Help Sylvie-Rae to Walk! Lifechanging surgery

PLEASE HELP OUR BABY GIRL ❤️

This is our beautiful daughter Sylvie-Rae. She was born in January 2023 with a rare foot condition called Congenital Vertical Talus.

This deformity is rare but is usually related to having another condition such as Spina Bifida or neurological problems. We were told that Sylvie is such a rare case having not got a related condition and only suffering with the condition in her right foot, where usually both feet would be affected. In vertical talus, the talus bone has formed in the wrong position, and subsequently, the other bones in the foot are not lined up properly. As a result, the front of the foot points up. The bottom of the foot is stiff and has no arch — in fact, it usually curves out — and is often described as "rocker bottom." This is distinctly different than a clubfoot. Although it is not painful for her, if it is left untreated, vertical talus can lead to serious disability and discomfort later in life. We first visited the hospital when Sylvie was just 3 weeks old, and having attempted full casts it made no difference and Vertical Talus was confirmed.

We were shocked to discover this as usually it would have been picked up during an ultrasound when she was in the womb, however it was not picked up so it was a complete suprise to us when she was born. She has had multiple scans to show how deformed her foot currently is. As the deformity didn't improve with casting, the foot remains rigidly deformed, meaning the surgery will be more extensive. The goal of surgery is to correct the position of the bones within the foot. This will likely require lengthening tendons or ligaments to allow the bones to be moved. The bones are then held in place with pins and a cast. The pins will then be removed within 4 to 6 weeks. Typically she should have had the surgery at around 6 months old, so we are already in critical time and know that if left much longer will more likely affect her in later life. Following this surgery she will then require boots & bars and splints to help keep her foot in the correct position until she is at least 5. Having done our own research it is essential she has this surgery before she is two for it to not impact her too much in later life and affect her ability to walk. This surgery will be life changing for Sylvie and will completely change her future mobility. When Sylvie was a small baby the foot didn't affect her, however since recently turning one all she is trying to do is walk which she is unable to do. She can stand with assistance but not on her affected foot and we believe she is starting to be aware of other children her age being able to walk.

We as parents are desperate to get Sylvie the surgery she needs in order to give her the best outcome in life.
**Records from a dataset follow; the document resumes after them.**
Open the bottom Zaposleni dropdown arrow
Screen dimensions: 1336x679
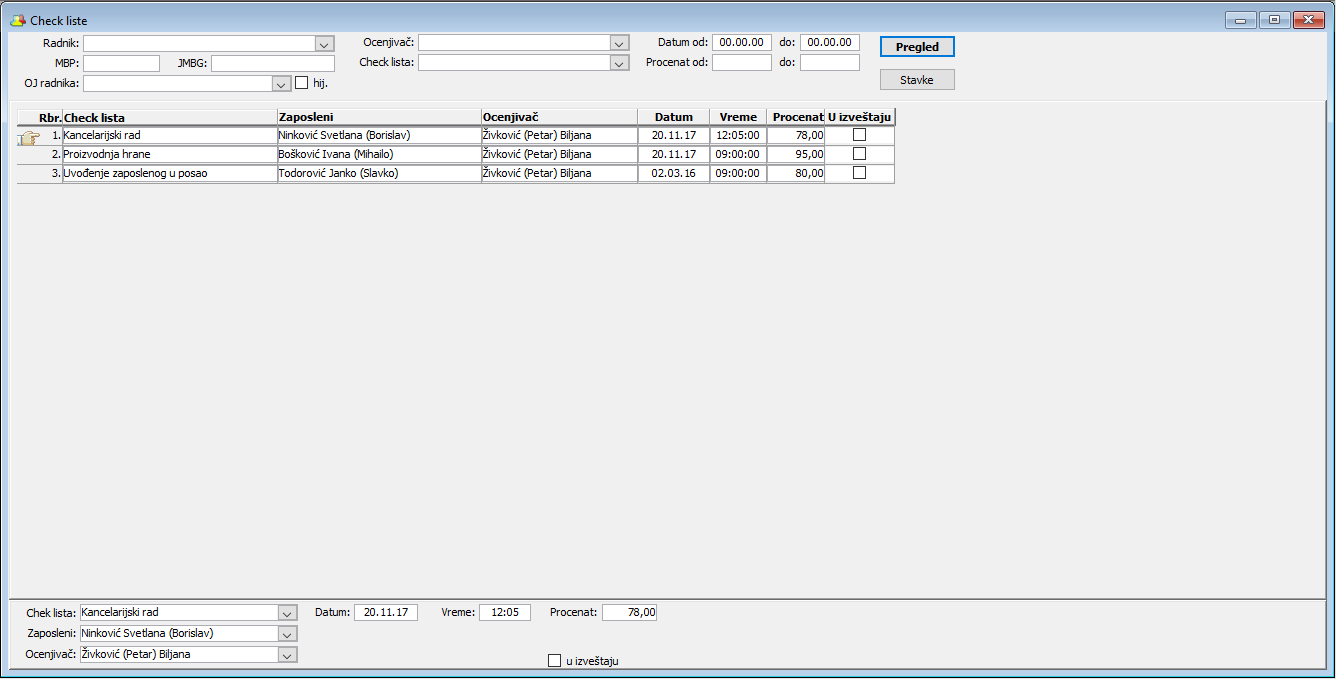[288, 634]
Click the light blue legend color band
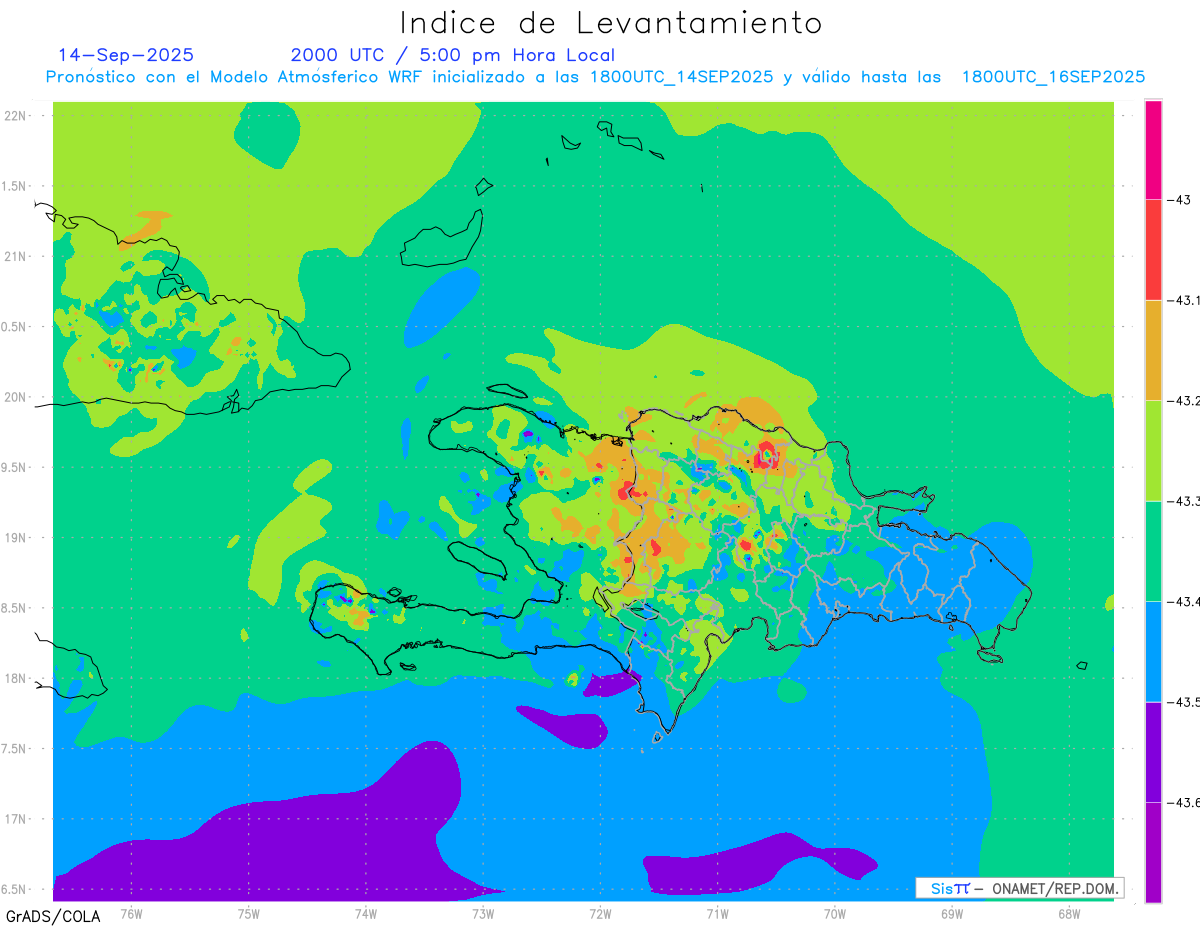This screenshot has width=1200, height=927. point(1153,651)

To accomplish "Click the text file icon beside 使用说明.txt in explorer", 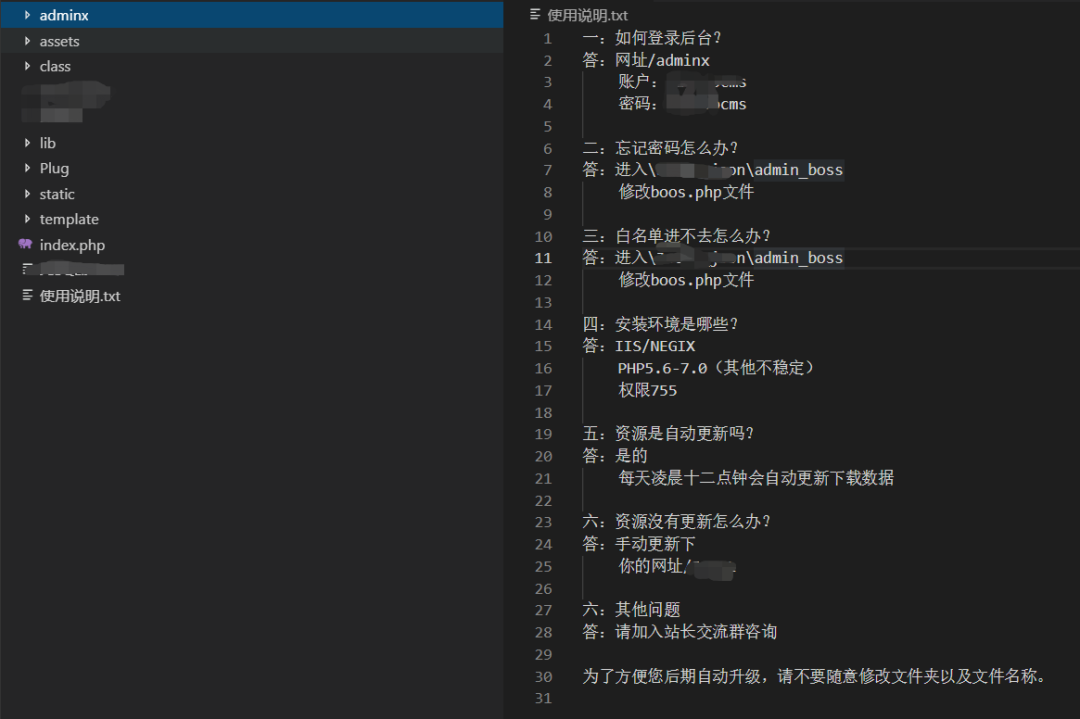I will pos(27,296).
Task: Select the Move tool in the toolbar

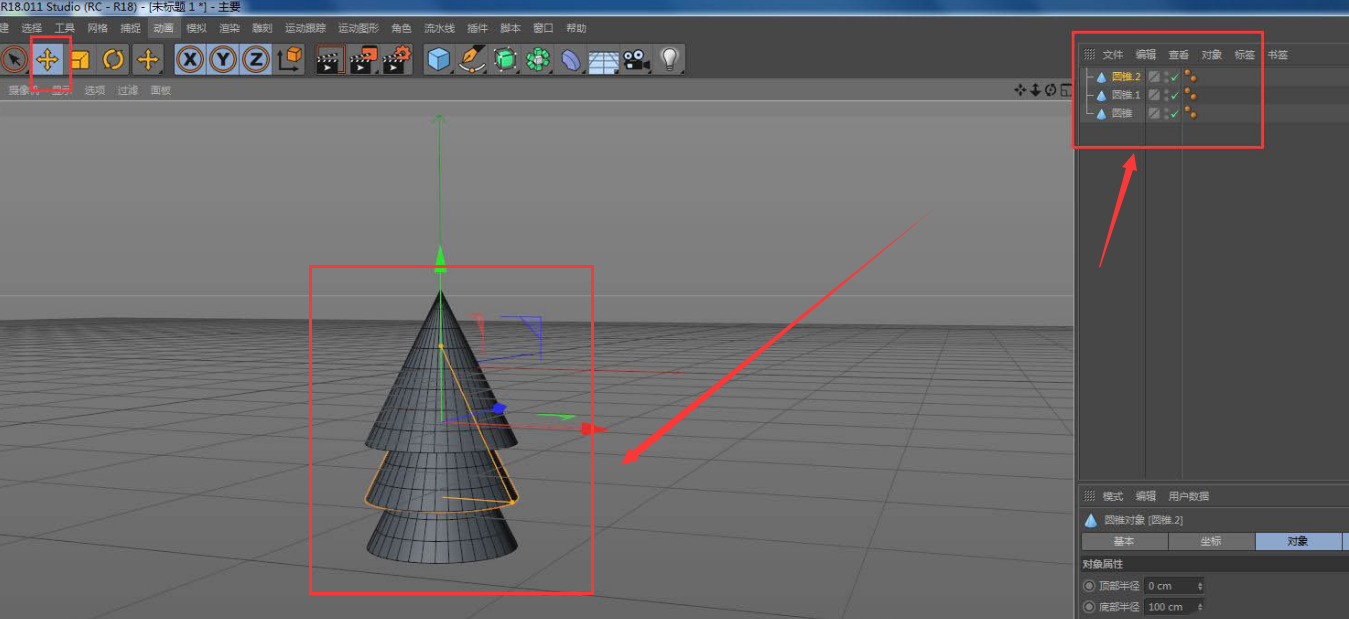Action: 47,60
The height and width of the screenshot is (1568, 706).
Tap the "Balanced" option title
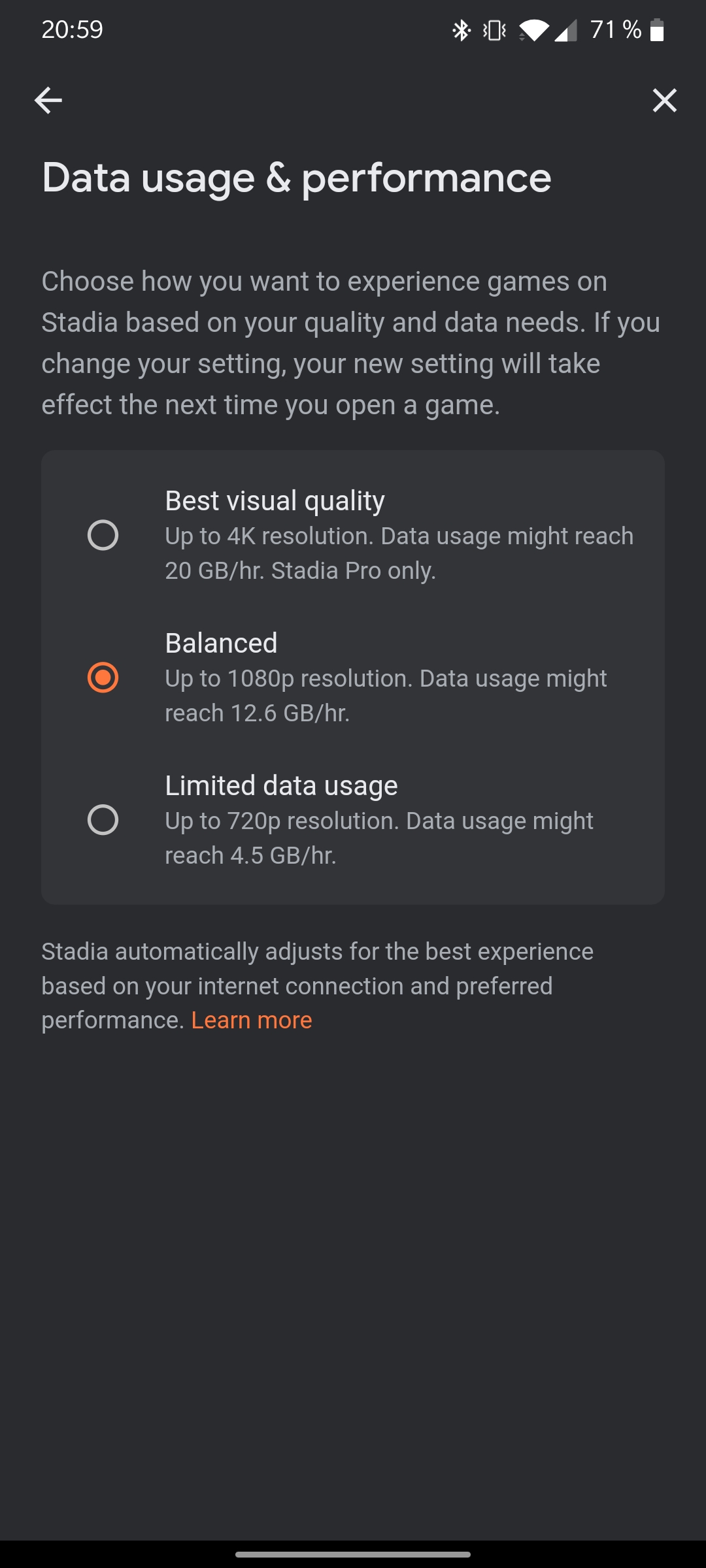coord(221,644)
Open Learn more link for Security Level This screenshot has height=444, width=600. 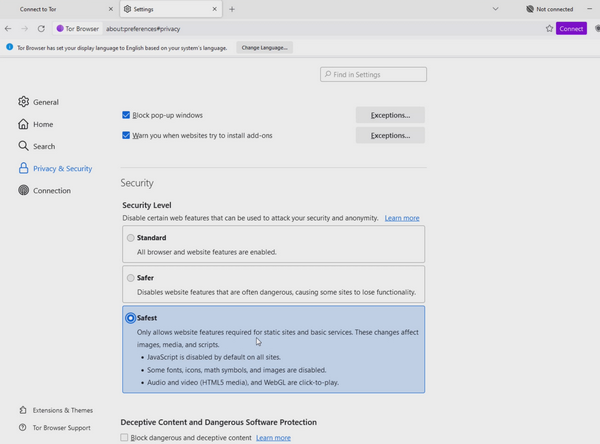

Her livelihood shouldn't be affect by NHS waiting times however this is unfortunately our current situation. We have constantly been let down with no hope of a surgery date in the near future from the NHS despite us ringing weekly. We have since contacted The Cromwell hospital in London who has a specialist consultant who is able to perform the surgery within a matter of weeks. As both low earners we would not be able to fund the full amount for the surgery along with the travel costs to London & the Consultation fees that we have to pay in order to get Sylvie the operation she desperately needs. The amount we are asking for covers the surgery alone, we will be facing further costs as a result of her recovery. We never expected ourselves to be in this position which is why we are kindly asking for your help.